Arthur Rice Lloyd (14 May 1839 - 20 July 1904) was a Scottish singer, songwriter, comedian and impresario. Lloyd was the first prolific and successful singer-songwriter for music hall in the United Kingdom.

He wrote more than 1,000 songs, many of which were performed by himself and others. One of his compositions, "Not for Joseph", was the first comic song to sell more than 100,000 copies. He established his own theatre company, opened a theatre in London, performed for royalty and toured extensively, touring North America in 1893–94.

==Early life==
Arthur Rice Lloyd was born into a musical family in Edinburgh. His father was Horatio Lloyd, a comic actor based at the Theatre Royal, and his mother, Eliza Horncastle, was a member of the Pyne and Harrison Opera Company. The family lived at 7 Annandale Street, a large Georgian flat at the top of Leith Walk.

From an early age, the young Arthur expressed a desire for a career on the stage, however his father was initially resistant. In 1856 Arthur's father agreed to send his son to the Theatre Royal, Plymouth, where Arthur's uncle, (his father's brother, Fred) was a leading actor. He spent two seasons at the Theatre Royal after which he performed with his father in Scotland. While on a break from the theatre, Arthur tried his hand at the music hall, giving his first appearance at the Minerva Hall in Glasgow. He secured an engagement at Glasgow's Whitebait Music Hall in March 1861 and following a successful season, he headed to London where he gave his debut at the Sun Music Hall in Knightsbridge on 12 October 1862. In the same year, he also performed at the Marylebone Theatre and Philharmonic Music Halls.

==Career==
Lloyd achieved success early in his career. In 1863, the "Song of Songs" became a popular hit with copies of the sheet music being sold in the thousands. He had enormous popular success with "Not for Joseph" (1868), a tune that was inspired by a chance meeting with a London bus conductor, who spoke about himself in the third person. This became the first comic tune to sell more than 100,000 copies In the 1860s, Lloyd and contemporaries Alfred Peck Stevens and George Leybourne were instrumental in developing a new style of music hall performer, known as the lion comique or "swell". In this style, performers relied less on copying burlesque, and instead sought inspiration in their everyday experiences and the colourful characters of daily street life. Audiences loved to join in the chorus and "give the bird."

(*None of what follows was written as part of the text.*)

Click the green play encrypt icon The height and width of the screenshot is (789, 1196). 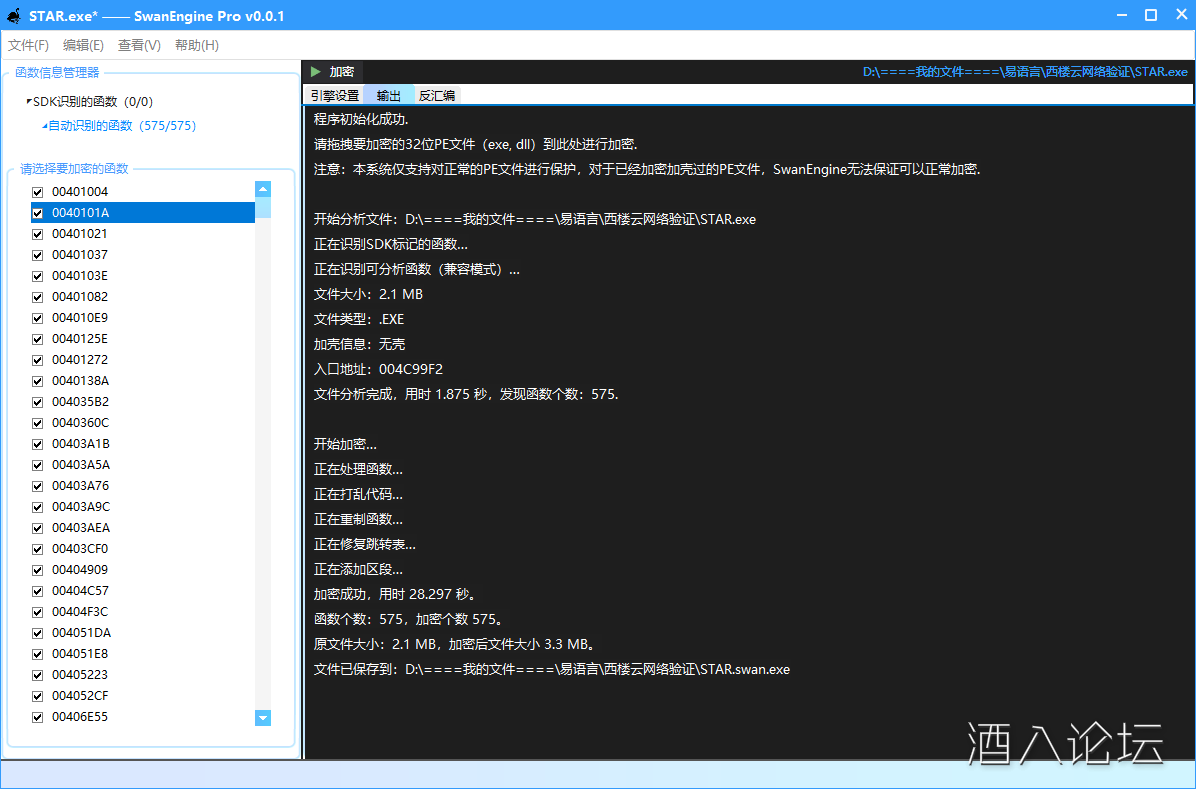coord(315,72)
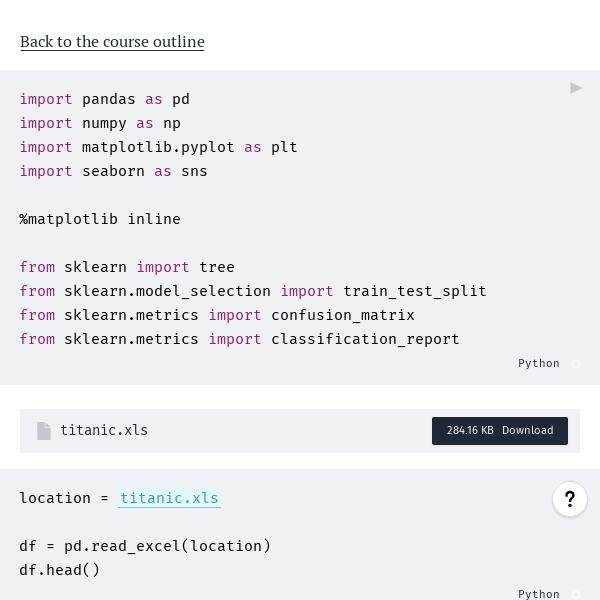Place cursor on '%matplotlib inline' line

point(100,219)
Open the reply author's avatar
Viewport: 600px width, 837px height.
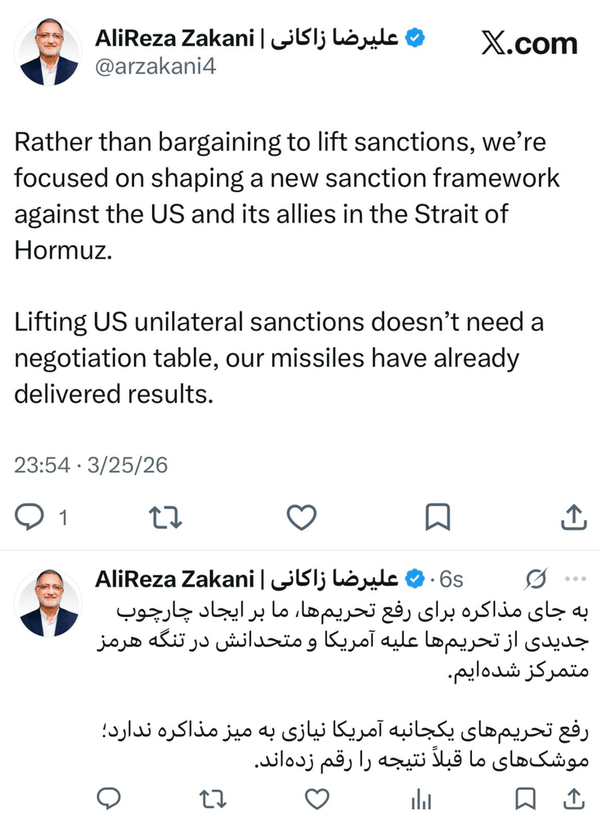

Lloyd achieved great success with his character-songs in the 1870s. He wrote songs for his own performances, as well as for other artists. He specialised in Cockney songs, with many titles devoted to the subject of costermongers. Unlike other music hall composers, his songs were not entirely dependent on the performer's ability to mimic Cockney accents and mannerisms, but rather the lyrics used a "quaintness of fancy" and humour.

A prolific composer, Lloyd wrote over one thousand songs, most of them now forgotten, except for "Married to a Mermaid" (1866) which is occasionally sung in the UK. He performed for the Prince of Wales and other royalty on a few occasions (command performances). Lloyd was the first prolific and successful singer-songwriter for music hall.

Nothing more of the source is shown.